One solution to prevent this race problem, it to use the READ_COMMITTED isolation level in combination with pessimistic locking. Oracle support pessimistic locking with the ‘select for update’ statement.

Let is follow the same example, but now with select for update:

Time Transaction 1 executes Transaction 2 executes
t1 start transaction trans1  
t2   start transaction trans2
t3 trans1.CN = SCN
select * from user where id=1 for update
(user 1 is locked by trans1)
t4   trans2.CN = SCN
select * from user where id=2 for update
(user 2 is locked by trans2)
t5 trans1.CN = SCN
update user set is_admin = ‘F’ where id=2
rollback: (because trans2 already holds the lock on user 2,trans1 is rolled back)
release lock user 1
t6   trans2.CN = SCN
update user set is_admin = ‘F’ where id = 1
(user 1 & 2 are locked by trans2)
t7   commit trans2SCN++
release lock user 1 & 2

The result is that trans1 is rolled back, and trans2 is committed. The database will be:

user(id=1, is_admin='T')
user(id=2, is_admin='F')

The result is that one of the users will remain administrator. Using the select for update, and the update, provides a critical section around user 1 and 2: the check and update are now atomic and this prevent the race problem to occur. Personally I think the ‘select for update’ is a littlebit misguiding because you are not always to going to update the record(s) you select.

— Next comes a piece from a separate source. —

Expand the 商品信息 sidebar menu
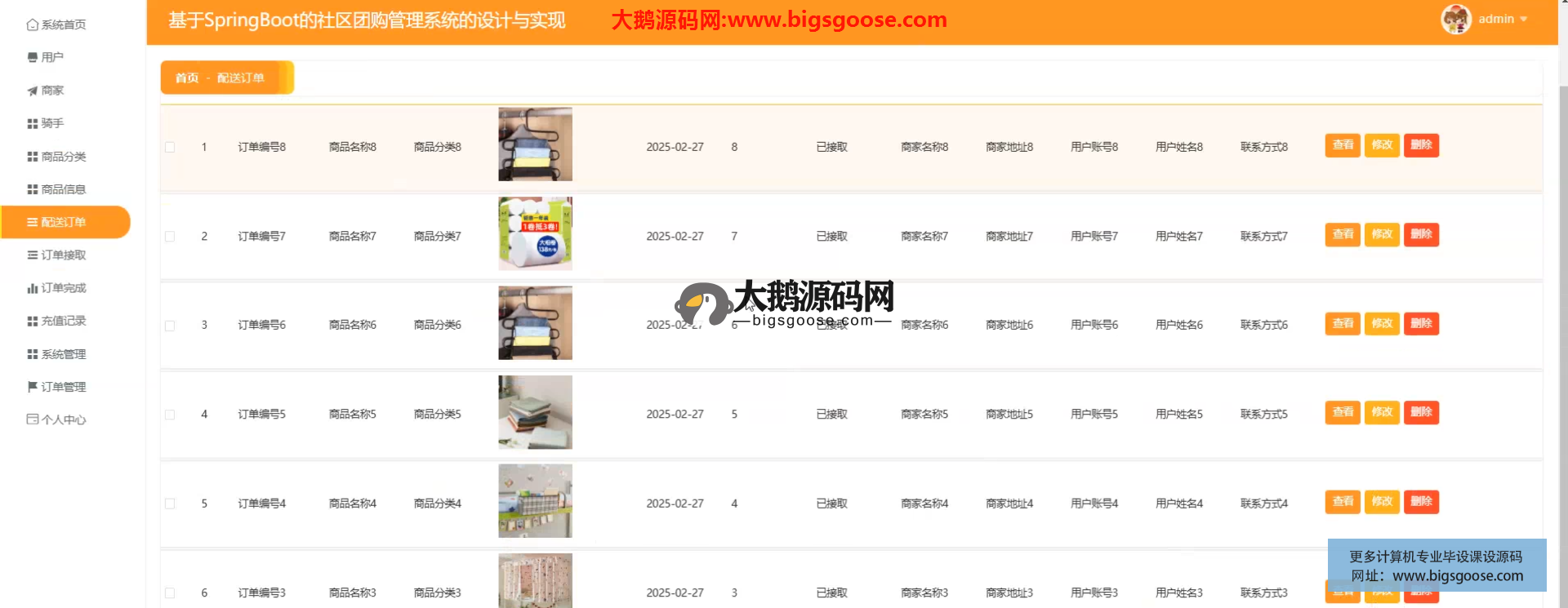Image resolution: width=1568 pixels, height=608 pixels. 63,189
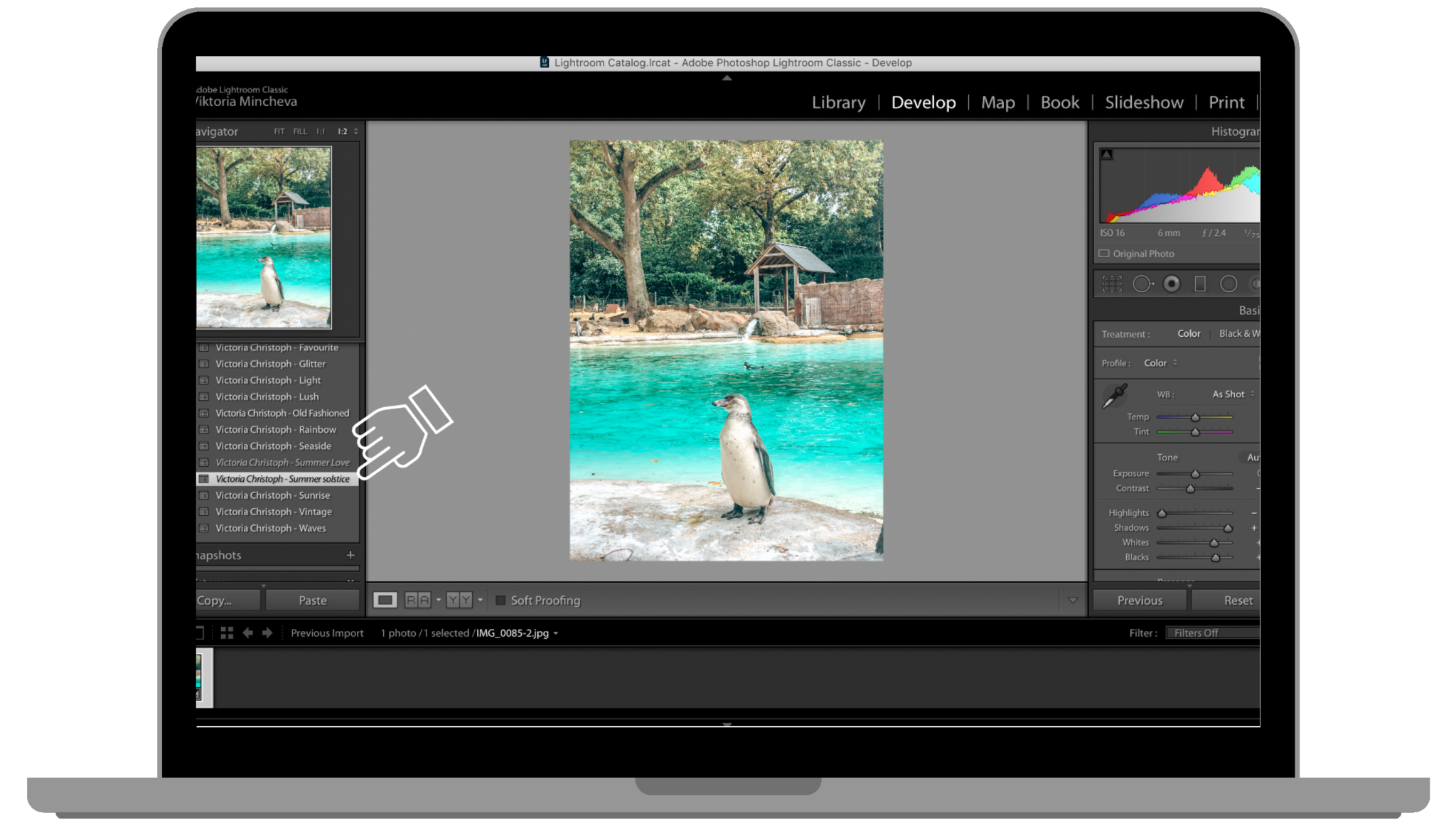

SERIALIZED Isolation Level

A different alternative to using pessimistic locking, is using optimistic locking. You could add optimistic locking yourself (by adding some version field), but the cool thing is that the SERIALIZED isolation level, under MVCC, also provides this functionality. It provides even more, because the SERIALIZED isolation level also prevents phantom reads. It is important to realize that preventing phantom reads (and throwing an optimistic locking failure) is not always desired behavior.

Time Transaction 1 executes Transaction 2 executes
t1 start transaction trans1
trans1.CN = SCN
t2   start transaction trans2trans2.CN = SCN
t3 select * from user where id = 1  
t4   select * from user where id = 2
t5 update user set is_admin = ‘F’ where id = 2  
t6   update user set is_admin = ‘F’ where id = 1
t7 assert trans1.CN = SCN
commit trans1inc SCN (SCN is now 1)
t7   assert trans.CN = SCN
(because 0!=1, the assert fails)

Transaction 2 now gets a ‘ORA-08177: can’t serialize access for this transaction’, and the database will be:

user(id=1, is_admin='T')
user(id=2, is_admin='F')

So using the SERIALIZED isolation level also prevents the race problem to occur.


My personal preference would be the second solution, because it locks what needs to be locked (and not more, so no unnecessary errors).